- [The task]: Without changing a single word, restate the entries below.

(Data items)

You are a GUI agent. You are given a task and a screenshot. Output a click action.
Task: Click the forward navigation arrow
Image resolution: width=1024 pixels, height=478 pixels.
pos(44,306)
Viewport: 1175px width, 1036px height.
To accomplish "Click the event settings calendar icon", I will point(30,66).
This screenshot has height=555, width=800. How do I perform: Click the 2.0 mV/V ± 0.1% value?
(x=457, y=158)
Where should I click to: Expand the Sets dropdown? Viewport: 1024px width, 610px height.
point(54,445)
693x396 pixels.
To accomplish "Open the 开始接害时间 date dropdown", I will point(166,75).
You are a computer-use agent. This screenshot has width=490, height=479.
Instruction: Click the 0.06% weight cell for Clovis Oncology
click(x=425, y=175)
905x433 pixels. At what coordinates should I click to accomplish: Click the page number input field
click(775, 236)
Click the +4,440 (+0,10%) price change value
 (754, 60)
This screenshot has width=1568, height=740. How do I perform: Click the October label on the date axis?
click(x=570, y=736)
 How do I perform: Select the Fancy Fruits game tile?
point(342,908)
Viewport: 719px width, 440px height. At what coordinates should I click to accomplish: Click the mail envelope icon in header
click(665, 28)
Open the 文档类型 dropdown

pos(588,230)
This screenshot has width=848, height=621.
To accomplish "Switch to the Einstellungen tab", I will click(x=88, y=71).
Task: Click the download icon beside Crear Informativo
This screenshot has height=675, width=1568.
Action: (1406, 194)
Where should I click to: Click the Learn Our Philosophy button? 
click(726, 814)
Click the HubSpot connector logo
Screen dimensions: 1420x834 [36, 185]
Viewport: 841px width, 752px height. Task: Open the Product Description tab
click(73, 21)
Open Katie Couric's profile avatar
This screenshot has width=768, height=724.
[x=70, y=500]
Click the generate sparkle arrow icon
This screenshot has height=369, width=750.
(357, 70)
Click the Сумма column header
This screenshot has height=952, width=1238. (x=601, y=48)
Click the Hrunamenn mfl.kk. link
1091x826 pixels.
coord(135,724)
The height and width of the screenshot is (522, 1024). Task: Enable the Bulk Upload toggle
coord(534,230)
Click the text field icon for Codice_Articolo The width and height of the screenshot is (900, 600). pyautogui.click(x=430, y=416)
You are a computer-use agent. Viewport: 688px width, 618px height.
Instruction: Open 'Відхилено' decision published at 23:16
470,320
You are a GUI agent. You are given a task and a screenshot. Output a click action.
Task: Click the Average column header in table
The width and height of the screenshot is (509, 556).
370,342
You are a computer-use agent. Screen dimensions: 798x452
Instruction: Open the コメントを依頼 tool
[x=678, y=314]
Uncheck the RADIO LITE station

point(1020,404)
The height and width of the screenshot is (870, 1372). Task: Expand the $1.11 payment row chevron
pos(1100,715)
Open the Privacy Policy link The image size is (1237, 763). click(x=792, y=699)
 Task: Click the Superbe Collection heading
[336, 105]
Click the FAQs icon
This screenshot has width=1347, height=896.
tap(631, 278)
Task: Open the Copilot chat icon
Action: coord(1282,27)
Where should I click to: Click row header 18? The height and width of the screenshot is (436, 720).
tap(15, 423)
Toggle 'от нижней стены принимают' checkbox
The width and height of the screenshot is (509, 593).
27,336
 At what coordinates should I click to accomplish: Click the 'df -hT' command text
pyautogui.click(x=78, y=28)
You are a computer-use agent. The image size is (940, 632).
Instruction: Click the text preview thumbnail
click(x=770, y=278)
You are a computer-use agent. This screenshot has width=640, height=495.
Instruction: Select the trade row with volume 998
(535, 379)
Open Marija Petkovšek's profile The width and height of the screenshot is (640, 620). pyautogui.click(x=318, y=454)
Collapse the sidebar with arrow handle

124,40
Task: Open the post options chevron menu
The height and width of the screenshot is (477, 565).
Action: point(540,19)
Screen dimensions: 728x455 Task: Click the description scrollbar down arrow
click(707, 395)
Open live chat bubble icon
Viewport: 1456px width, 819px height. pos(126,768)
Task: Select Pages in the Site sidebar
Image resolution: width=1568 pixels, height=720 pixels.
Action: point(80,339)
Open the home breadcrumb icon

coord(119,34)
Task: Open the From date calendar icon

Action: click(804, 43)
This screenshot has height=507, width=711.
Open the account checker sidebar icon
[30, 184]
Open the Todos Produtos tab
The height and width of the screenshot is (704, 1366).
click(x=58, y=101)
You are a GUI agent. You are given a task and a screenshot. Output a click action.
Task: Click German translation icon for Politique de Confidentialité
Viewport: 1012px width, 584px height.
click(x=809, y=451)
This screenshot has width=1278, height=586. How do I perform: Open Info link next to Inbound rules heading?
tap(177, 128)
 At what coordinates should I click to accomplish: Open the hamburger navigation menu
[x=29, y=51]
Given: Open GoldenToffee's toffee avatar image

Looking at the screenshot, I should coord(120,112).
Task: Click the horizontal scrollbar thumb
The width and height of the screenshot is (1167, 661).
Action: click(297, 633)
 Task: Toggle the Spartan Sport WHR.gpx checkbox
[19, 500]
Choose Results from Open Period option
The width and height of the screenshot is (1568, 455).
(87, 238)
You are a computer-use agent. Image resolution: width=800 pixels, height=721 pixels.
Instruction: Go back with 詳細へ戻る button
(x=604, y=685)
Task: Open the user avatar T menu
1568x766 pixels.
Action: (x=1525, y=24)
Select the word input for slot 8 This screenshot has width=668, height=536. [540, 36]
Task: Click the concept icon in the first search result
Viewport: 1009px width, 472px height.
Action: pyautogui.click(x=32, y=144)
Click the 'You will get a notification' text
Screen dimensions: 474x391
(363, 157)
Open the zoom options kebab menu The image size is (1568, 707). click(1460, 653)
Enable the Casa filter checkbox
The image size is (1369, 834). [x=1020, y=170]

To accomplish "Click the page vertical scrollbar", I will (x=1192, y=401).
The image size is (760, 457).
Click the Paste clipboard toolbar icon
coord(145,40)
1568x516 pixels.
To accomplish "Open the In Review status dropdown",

- [Output]:
You are a GUI agent. You are given a task and a screenshot. Output a click action.
Task: Click the forward navigation arrow
Image resolution: width=1024 pixels, height=478 pixels.
pos(44,306)
Viewport: 1175px width, 1036px height.
To accomplish "Click the event settings calendar icon", I will point(30,66).
This screenshot has height=555, width=800. How do I perform: Click the 2.0 mV/V ± 0.1% value?
(x=457, y=158)
Where should I click to: Expand the Sets dropdown? Viewport: 1024px width, 610px height.
point(54,445)
693x396 pixels.
To accomplish "Open the 开始接害时间 date dropdown", I will point(166,75).
You are a computer-use agent. This screenshot has width=490, height=479.
Instruction: Click the 0.06% weight cell for Clovis Oncology
click(x=425, y=175)
905x433 pixels. At what coordinates should I click to accomplish: Click the page number input field
click(775, 236)
Click the +4,440 (+0,10%) price change value
 (754, 60)
This screenshot has width=1568, height=740. How do I perform: Click the October label on the date axis?
click(x=570, y=736)
 How do I perform: Select the Fancy Fruits game tile?
point(342,908)
Viewport: 719px width, 440px height. At what coordinates should I click to accomplish: Click the mail envelope icon in header
click(665, 28)
Open the 文档类型 dropdown

pos(588,230)
This screenshot has width=848, height=621.
To accomplish "Switch to the Einstellungen tab", I will click(x=88, y=71).
Task: Click the download icon beside Crear Informativo
This screenshot has height=675, width=1568.
Action: (1406, 194)
Where should I click to: Click the Learn Our Philosophy button? 
click(726, 814)
Click the HubSpot connector logo
Screen dimensions: 1420x834 [36, 185]
Viewport: 841px width, 752px height. Task: Open the Product Description tab
click(73, 21)
Open Katie Couric's profile avatar
This screenshot has width=768, height=724.
[x=70, y=500]
Click the generate sparkle arrow icon
This screenshot has height=369, width=750.
(357, 70)
Click the Сумма column header
This screenshot has height=952, width=1238. (x=601, y=48)
Click the Hrunamenn mfl.kk. link
1091x826 pixels.
coord(135,724)
The height and width of the screenshot is (522, 1024). Task: Enable the Bulk Upload toggle
coord(534,230)
Click the text field icon for Codice_Articolo The width and height of the screenshot is (900, 600). pyautogui.click(x=430, y=416)
You are a computer-use agent. Viewport: 688px width, 618px height.
Instruction: Open 'Відхилено' decision published at 23:16
470,320
You are a GUI agent. You are given a task and a screenshot. Output a click action.
Task: Click the Average column header in table
The width and height of the screenshot is (509, 556).
370,342
You are a computer-use agent. Screen dimensions: 798x452
Instruction: Open the コメントを依頼 tool
[x=678, y=314]
Uncheck the RADIO LITE station

point(1020,404)
The height and width of the screenshot is (870, 1372). Task: Expand the $1.11 payment row chevron
pos(1100,715)
Open the Privacy Policy link The image size is (1237, 763). click(x=792, y=699)
 Task: Click the Superbe Collection heading
[336, 105]
Click the FAQs icon
This screenshot has width=1347, height=896.
tap(631, 278)
Task: Open the Copilot chat icon
Action: coord(1282,27)
Where should I click to: Click row header 18? The height and width of the screenshot is (436, 720).
tap(15, 423)
Toggle 'от нижней стены принимают' checkbox
The width and height of the screenshot is (509, 593).
27,336
 At what coordinates should I click to accomplish: Click the 'df -hT' command text
pyautogui.click(x=78, y=28)
You are a computer-use agent. The image size is (940, 632).
Instruction: Click the text preview thumbnail
click(x=770, y=278)
You are a computer-use agent. This screenshot has width=640, height=495.
Instruction: Select the trade row with volume 998
(535, 379)
Open Marija Petkovšek's profile The width and height of the screenshot is (640, 620). pyautogui.click(x=318, y=454)
Collapse the sidebar with arrow handle

124,40
Task: Open the post options chevron menu
The height and width of the screenshot is (477, 565).
Action: point(540,19)
Screen dimensions: 728x455 Task: Click the description scrollbar down arrow
click(707, 395)
Open live chat bubble icon
Viewport: 1456px width, 819px height. pos(126,768)
Task: Select Pages in the Site sidebar
Image resolution: width=1568 pixels, height=720 pixels.
Action: point(80,339)
Open the home breadcrumb icon

coord(119,34)
Task: Open the From date calendar icon

Action: click(804, 43)
This screenshot has height=507, width=711.
Open the account checker sidebar icon
[30, 184]
Open the Todos Produtos tab
The height and width of the screenshot is (704, 1366).
click(x=58, y=101)
You are a GUI agent. You are given a task and a screenshot. Output a click action.
Task: Click German translation icon for Politique de Confidentialité
Viewport: 1012px width, 584px height.
click(x=809, y=451)
This screenshot has width=1278, height=586. How do I perform: Open Info link next to Inbound rules heading?
tap(177, 128)
 At what coordinates should I click to accomplish: Open the hamburger navigation menu
[x=29, y=51]
Given: Open GoldenToffee's toffee avatar image

Looking at the screenshot, I should coord(120,112).
Task: Click the horizontal scrollbar thumb
The width and height of the screenshot is (1167, 661).
Action: click(297, 633)
 Task: Toggle the Spartan Sport WHR.gpx checkbox
[19, 500]
Choose Results from Open Period option
The width and height of the screenshot is (1568, 455).
(87, 238)
You are a computer-use agent. Image resolution: width=800 pixels, height=721 pixels.
Instruction: Go back with 詳細へ戻る button
(x=604, y=685)
Task: Open the user avatar T menu
1568x766 pixels.
Action: (x=1525, y=24)
Select the word input for slot 8 This screenshot has width=668, height=536. [540, 36]
Task: Click the concept icon in the first search result
Viewport: 1009px width, 472px height.
Action: pyautogui.click(x=32, y=144)
Click the 'You will get a notification' text
Screen dimensions: 474x391
(363, 157)
Open the zoom options kebab menu The image size is (1568, 707). click(1460, 653)
Enable the Casa filter checkbox
The image size is (1369, 834). [x=1020, y=170]

To accomplish "Click the page vertical scrollbar", I will (x=1192, y=401).
The image size is (760, 457).
Click the Paste clipboard toolbar icon
coord(145,40)
1568x516 pixels.
To accomplish "Open the In Review status dropdown",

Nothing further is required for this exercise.